§ EXERCISE:
Format every line of the listing below as a numbered list, omitting any blank lines.

§ RECORDED DATA:
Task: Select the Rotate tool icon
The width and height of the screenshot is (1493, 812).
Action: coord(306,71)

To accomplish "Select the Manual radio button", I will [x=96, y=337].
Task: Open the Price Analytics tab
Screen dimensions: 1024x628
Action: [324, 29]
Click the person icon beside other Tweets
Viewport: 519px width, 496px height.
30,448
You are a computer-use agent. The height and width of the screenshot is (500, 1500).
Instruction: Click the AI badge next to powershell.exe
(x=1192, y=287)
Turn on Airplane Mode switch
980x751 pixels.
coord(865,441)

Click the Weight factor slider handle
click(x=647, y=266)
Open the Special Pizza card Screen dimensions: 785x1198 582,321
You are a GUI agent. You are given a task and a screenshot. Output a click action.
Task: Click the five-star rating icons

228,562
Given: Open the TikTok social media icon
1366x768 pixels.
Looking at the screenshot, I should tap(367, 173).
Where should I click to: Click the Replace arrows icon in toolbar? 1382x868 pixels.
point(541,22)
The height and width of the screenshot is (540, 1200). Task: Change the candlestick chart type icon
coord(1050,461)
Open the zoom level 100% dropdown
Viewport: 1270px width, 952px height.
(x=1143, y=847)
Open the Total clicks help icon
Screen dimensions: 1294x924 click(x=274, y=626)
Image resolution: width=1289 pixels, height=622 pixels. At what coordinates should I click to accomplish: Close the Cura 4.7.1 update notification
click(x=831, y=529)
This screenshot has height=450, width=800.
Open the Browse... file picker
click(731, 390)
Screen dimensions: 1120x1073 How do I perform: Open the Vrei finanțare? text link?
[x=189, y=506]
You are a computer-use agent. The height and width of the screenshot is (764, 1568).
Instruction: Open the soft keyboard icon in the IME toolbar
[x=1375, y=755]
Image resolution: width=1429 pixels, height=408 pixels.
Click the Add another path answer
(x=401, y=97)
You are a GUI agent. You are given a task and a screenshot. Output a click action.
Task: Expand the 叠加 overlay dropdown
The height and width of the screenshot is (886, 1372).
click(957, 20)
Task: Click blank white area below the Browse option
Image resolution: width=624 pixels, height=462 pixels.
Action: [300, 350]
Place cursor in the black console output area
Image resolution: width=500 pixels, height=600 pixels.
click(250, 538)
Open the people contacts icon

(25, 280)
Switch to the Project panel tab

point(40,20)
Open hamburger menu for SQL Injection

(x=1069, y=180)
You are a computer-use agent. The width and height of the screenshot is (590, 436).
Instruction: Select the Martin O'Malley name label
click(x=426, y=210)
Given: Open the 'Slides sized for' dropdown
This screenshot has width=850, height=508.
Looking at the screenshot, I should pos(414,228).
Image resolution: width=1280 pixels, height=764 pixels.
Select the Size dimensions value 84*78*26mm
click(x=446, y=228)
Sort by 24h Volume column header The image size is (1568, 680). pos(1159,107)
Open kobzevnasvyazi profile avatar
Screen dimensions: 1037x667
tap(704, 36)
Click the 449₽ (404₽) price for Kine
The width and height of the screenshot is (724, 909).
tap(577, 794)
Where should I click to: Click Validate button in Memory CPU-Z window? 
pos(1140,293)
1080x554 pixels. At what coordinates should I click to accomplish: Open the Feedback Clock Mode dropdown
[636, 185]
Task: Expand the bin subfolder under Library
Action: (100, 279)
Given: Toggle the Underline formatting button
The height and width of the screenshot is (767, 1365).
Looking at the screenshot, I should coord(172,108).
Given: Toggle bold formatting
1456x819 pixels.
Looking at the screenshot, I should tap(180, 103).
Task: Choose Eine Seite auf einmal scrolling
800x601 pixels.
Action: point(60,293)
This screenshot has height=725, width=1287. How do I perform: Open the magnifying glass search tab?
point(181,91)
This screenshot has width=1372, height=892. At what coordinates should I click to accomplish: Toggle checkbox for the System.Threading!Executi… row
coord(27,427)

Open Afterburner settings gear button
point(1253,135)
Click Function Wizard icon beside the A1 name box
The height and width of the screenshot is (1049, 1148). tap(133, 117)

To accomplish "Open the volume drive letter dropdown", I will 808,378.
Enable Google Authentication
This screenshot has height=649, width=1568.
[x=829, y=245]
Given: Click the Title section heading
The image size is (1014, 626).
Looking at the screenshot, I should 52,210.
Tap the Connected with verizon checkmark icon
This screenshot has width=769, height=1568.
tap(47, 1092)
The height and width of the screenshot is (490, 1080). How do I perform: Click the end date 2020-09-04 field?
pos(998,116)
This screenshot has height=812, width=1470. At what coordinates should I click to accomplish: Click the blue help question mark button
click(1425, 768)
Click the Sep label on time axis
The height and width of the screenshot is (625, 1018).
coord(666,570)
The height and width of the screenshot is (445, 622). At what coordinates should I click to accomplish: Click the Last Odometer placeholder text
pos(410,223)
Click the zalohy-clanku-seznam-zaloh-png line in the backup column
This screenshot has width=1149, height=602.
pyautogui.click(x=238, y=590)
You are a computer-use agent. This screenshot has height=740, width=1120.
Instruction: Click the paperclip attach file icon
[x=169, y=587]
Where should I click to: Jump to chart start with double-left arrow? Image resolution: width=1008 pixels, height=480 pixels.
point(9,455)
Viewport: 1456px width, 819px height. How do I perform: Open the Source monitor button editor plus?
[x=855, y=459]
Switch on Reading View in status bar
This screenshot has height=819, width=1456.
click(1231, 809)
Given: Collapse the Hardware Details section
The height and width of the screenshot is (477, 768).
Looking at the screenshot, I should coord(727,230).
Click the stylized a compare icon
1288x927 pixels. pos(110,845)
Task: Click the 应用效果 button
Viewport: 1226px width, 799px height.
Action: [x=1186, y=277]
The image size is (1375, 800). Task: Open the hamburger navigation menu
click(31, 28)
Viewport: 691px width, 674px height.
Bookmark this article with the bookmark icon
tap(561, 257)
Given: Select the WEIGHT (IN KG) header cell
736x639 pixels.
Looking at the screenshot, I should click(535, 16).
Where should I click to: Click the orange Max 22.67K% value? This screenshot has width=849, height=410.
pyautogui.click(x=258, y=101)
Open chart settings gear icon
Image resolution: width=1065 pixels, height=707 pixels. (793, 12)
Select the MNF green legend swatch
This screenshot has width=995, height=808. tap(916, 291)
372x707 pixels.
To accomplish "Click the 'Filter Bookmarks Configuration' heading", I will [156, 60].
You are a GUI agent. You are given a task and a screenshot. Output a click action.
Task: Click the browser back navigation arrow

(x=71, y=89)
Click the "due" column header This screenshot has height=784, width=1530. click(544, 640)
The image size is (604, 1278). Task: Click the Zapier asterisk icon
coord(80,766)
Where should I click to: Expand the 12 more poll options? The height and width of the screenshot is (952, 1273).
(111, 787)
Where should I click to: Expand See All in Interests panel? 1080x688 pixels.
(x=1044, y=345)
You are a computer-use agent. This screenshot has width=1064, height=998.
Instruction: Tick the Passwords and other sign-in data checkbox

§ ANSWER FOR THE TASK:
1. Task: Select the Rotate tool icon
2. The width and height of the screenshot is (1493, 812).
3. Action: coord(306,71)
4. To accomplish "Select the Manual radio button", I will [x=96, y=337].
5. Task: Open the Price Analytics tab
6. Screen dimensions: 1024x628
7. Action: [324, 29]
8. Click the person icon beside other Tweets
9. Viewport: 519px width, 496px height.
10. 30,448
11. You are a computer-use agent. The height and width of the screenshot is (500, 1500).
12. Instruction: Click the AI badge next to powershell.exe
13. (x=1192, y=287)
14. Turn on Airplane Mode switch
15. 980x751 pixels.
16. coord(865,441)
17. Click the Weight factor slider handle
18. click(x=647, y=266)
19. Open the Special Pizza card Screen dimensions: 785x1198 582,321
20. You are a GUI agent. You are given a task and a screenshot. Output a click action.
21. Task: Click the five-star rating icons
22. 228,562
23. Given: Open the TikTok social media icon
24. 1366x768 pixels.
25. Looking at the screenshot, I should tap(367, 173).
26. Where should I click to: Click the Replace arrows icon in toolbar? 1382x868 pixels.
27. point(541,22)
28. The height and width of the screenshot is (540, 1200). Task: Change the candlestick chart type icon
29. coord(1050,461)
30. Open the zoom level 100% dropdown
31. Viewport: 1270px width, 952px height.
32. (x=1143, y=847)
33. Open the Total clicks help icon
34. Screen dimensions: 1294x924 click(x=274, y=626)
35. Image resolution: width=1289 pixels, height=622 pixels. At what coordinates should I click to accomplish: Close the Cura 4.7.1 update notification
36. click(x=831, y=529)
37. This screenshot has height=450, width=800.
38. Open the Browse... file picker
39. click(731, 390)
40. Screen dimensions: 1120x1073 How do I perform: Open the Vrei finanțare? text link?
41. [x=189, y=506]
42. You are a computer-use agent. The height and width of the screenshot is (764, 1568).
43. Instruction: Open the soft keyboard icon in the IME toolbar
44. [x=1375, y=755]
45. Image resolution: width=1429 pixels, height=408 pixels.
46. Click the Add another path answer
47. (x=401, y=97)
48. You are a GUI agent. You are given a task and a screenshot. Output a click action.
49. Task: Expand the 叠加 overlay dropdown
50. The height and width of the screenshot is (886, 1372).
51. click(957, 20)
52. Task: Click blank white area below the Browse option
53. Image resolution: width=624 pixels, height=462 pixels.
54. Action: [300, 350]
55. Place cursor in the black console output area
56. Image resolution: width=500 pixels, height=600 pixels.
57. click(250, 538)
58. Open the people contacts icon
59. (25, 280)
60. Switch to the Project panel tab
61. point(40,20)
62. Open hamburger menu for SQL Injection
63. (x=1069, y=180)
64. You are a computer-use agent. The width and height of the screenshot is (590, 436).
65. Instruction: Select the Martin O'Malley name label
66. click(x=426, y=210)
67. Given: Open the 'Slides sized for' dropdown
68. This screenshot has width=850, height=508.
69. Looking at the screenshot, I should pos(414,228).
70. Image resolution: width=1280 pixels, height=764 pixels.
71. Select the Size dimensions value 84*78*26mm
72. click(x=446, y=228)
73. Sort by 24h Volume column header The image size is (1568, 680). pos(1159,107)
74. Open kobzevnasvyazi profile avatar
75. Screen dimensions: 1037x667
76. tap(704, 36)
77. Click the 449₽ (404₽) price for Kine
78. The width and height of the screenshot is (724, 909).
79. tap(577, 794)
80. Where should I click to: Click Validate button in Memory CPU-Z window? 
81. pos(1140,293)
82. 1080x554 pixels. At what coordinates should I click to accomplish: Open the Feedback Clock Mode dropdown
83. [636, 185]
84. Task: Expand the bin subfolder under Library
85. Action: (100, 279)
86. Given: Toggle the Underline formatting button
87. The height and width of the screenshot is (767, 1365).
88. Looking at the screenshot, I should coord(172,108).
89. Given: Toggle bold formatting
90. 1456x819 pixels.
91. Looking at the screenshot, I should tap(180, 103).
92. Task: Choose Eine Seite auf einmal scrolling
93. 800x601 pixels.
94. Action: point(60,293)
95. This screenshot has height=725, width=1287. How do I perform: Open the magnifying glass search tab?
96. point(181,91)
97. This screenshot has width=1372, height=892. At what coordinates should I click to accomplish: Toggle checkbox for the System.Threading!Executi… row
98. coord(27,427)
99. Open Afterburner settings gear button
100. point(1253,135)
101. Click Function Wizard icon beside the A1 name box
102. The height and width of the screenshot is (1049, 1148). tap(133, 117)
103. To accomplish "Open the volume drive letter dropdown", I will 808,378.
104. Enable Google Authentication
105. This screenshot has height=649, width=1568.
106. [x=829, y=245]
107. Given: Click the Title section heading
108. The image size is (1014, 626).
109. Looking at the screenshot, I should 52,210.
110. Tap the Connected with verizon checkmark icon
111. This screenshot has width=769, height=1568.
112. tap(47, 1092)
113. The height and width of the screenshot is (490, 1080). How do I perform: Click the end date 2020-09-04 field?
114. pos(998,116)
115. This screenshot has height=812, width=1470. At what coordinates should I click to accomplish: Click the blue help question mark button
116. click(1425, 768)
117. Click the Sep label on time axis
118. The height and width of the screenshot is (625, 1018).
119. coord(666,570)
120. The height and width of the screenshot is (445, 622). At what coordinates should I click to accomplish: Click the Last Odometer placeholder text
121. pos(410,223)
122. Click the zalohy-clanku-seznam-zaloh-png line in the backup column
123. This screenshot has width=1149, height=602.
124. pyautogui.click(x=238, y=590)
125. You are a computer-use agent. This screenshot has height=740, width=1120.
126. Instruction: Click the paperclip attach file icon
127. [x=169, y=587]
128. Where should I click to: Jump to chart start with double-left arrow? Image resolution: width=1008 pixels, height=480 pixels.
129. point(9,455)
130. Viewport: 1456px width, 819px height. How do I perform: Open the Source monitor button editor plus?
131. [x=855, y=459]
132. Switch on Reading View in status bar
133. This screenshot has height=819, width=1456.
134. click(1231, 809)
135. Given: Collapse the Hardware Details section
136. The height and width of the screenshot is (477, 768).
137. Looking at the screenshot, I should coord(727,230).
138. Click the stylized a compare icon
139. 1288x927 pixels. pos(110,845)
140. Task: Click the 应用效果 button
141. Viewport: 1226px width, 799px height.
142. Action: [x=1186, y=277]
143. The image size is (1375, 800). Task: Open the hamburger navigation menu
144. click(31, 28)
145. Viewport: 691px width, 674px height.
146. Bookmark this article with the bookmark icon
147. tap(561, 257)
148. Given: Select the WEIGHT (IN KG) header cell
149. 736x639 pixels.
150. Looking at the screenshot, I should click(535, 16).
151. Where should I click to: Click the orange Max 22.67K% value? This screenshot has width=849, height=410.
152. pyautogui.click(x=258, y=101)
153. Open chart settings gear icon
154. Image resolution: width=1065 pixels, height=707 pixels. (793, 12)
155. Select the MNF green legend swatch
156. This screenshot has width=995, height=808. tap(916, 291)
157. 372x707 pixels.
158. To accomplish "Click the 'Filter Bookmarks Configuration' heading", I will [156, 60].
159. You are a GUI agent. You are given a task and a screenshot. Output a click action.
160. Task: Click the browser back navigation arrow
161. (x=71, y=89)
162. Click the "due" column header This screenshot has height=784, width=1530. click(544, 640)
163. The image size is (604, 1278). Task: Click the Zapier asterisk icon
164. coord(80,766)
165. Where should I click to: Expand the 12 more poll options? The height and width of the screenshot is (952, 1273).
166. (111, 787)
167. Where should I click to: Expand See All in Interests panel? 1080x688 pixels.
168. (x=1044, y=345)
169. You are a computer-use agent. This screenshot has width=1064, height=998.
170. Instruction: Tick the Passwords and other sign-in data checkbox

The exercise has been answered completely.